The impact of the dietary potential inflammatory effect on diabetic kidney disease (DKD) has not been adequately investigated. The present study aimed to explore the association between dietary inflammatory index (DII) and DKD in US adults.
This is a cross-sectional study.
Data from the National Health and Nutrition Examination Survey (2007–2016) were used. DII was calculated from 24-h dietary recall interviews. DKD was defined as diabetes with albuminuria, impaired glomerular filtration rate or both. Logistic regression and restricted cubic spline models were adopted to evaluate the associations.
Data from the National Health and Nutrition Examination Survey (2007–2016) were used, which can provide the information of participants.

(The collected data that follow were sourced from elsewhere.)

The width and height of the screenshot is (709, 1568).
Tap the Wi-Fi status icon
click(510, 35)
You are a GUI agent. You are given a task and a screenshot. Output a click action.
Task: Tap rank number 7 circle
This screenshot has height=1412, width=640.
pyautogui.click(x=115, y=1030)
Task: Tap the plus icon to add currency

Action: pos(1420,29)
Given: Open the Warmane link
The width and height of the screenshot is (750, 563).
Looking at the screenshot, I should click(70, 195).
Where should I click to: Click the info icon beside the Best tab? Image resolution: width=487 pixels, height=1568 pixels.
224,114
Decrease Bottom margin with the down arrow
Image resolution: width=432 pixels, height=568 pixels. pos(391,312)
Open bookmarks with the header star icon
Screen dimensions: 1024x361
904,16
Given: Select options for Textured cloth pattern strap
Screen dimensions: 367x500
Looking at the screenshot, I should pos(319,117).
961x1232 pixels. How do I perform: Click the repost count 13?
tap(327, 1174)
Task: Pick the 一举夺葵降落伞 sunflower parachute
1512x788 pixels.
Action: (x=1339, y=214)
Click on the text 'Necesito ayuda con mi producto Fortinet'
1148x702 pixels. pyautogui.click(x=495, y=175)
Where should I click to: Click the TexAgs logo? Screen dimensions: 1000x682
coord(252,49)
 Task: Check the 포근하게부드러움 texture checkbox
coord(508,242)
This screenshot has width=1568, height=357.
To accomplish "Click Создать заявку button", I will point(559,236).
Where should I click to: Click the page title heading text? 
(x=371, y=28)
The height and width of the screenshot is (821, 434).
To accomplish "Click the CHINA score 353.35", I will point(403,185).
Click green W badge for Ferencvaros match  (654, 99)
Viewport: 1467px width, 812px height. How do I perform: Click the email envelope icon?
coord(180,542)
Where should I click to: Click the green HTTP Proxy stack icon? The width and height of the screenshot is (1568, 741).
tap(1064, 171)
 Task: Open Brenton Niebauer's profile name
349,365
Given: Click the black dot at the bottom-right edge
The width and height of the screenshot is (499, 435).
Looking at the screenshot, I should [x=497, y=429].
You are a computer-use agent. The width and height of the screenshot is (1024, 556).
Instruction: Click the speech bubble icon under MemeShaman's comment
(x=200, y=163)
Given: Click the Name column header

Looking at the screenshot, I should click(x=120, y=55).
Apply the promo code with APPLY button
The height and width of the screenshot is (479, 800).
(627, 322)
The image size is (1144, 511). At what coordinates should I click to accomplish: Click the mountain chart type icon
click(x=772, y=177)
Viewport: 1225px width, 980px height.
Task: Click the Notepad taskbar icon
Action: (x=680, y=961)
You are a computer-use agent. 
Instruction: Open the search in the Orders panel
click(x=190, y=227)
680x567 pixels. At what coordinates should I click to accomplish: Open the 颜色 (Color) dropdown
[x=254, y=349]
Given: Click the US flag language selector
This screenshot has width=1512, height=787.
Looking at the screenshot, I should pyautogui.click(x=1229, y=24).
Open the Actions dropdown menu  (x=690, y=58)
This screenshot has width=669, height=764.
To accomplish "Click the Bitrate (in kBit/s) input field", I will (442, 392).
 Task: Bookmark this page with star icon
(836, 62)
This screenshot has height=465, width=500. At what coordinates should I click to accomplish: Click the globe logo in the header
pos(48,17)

Four thousand two-hundred and sixty-four participants were included in this study. The adjusted OR of DKD was 1·04 (95 % CI 0·81, 1·36) for quartile 2, 1·24 (95 % CI 0·97, 1·59) for quartile 3 and 1·64 (95 % CI 1·24, 2·17) for quartile 4, respectively, compared with the quartile 1 of DII. A linear dose–response pattern was observed between DII and DKD (Pnonlinearity = 0·73). In the stratified analyses, the OR for quartile 4 of DII were significant among adults with higher educational level (OR 1·83, 95 % CI 1·26, 2·66) and overweight or obese participants (OR 1·67, 95 % CI 1·23, 2·28), but not among the corresponding another subgroup. The interaction effects between DII and stratified factors on DKD were not statistically significant (all P values for interactions were >0·05).
Our findings suggest that a pro-inflammatory diet, shown by a higher DII score, is associated with increased odd of DKD.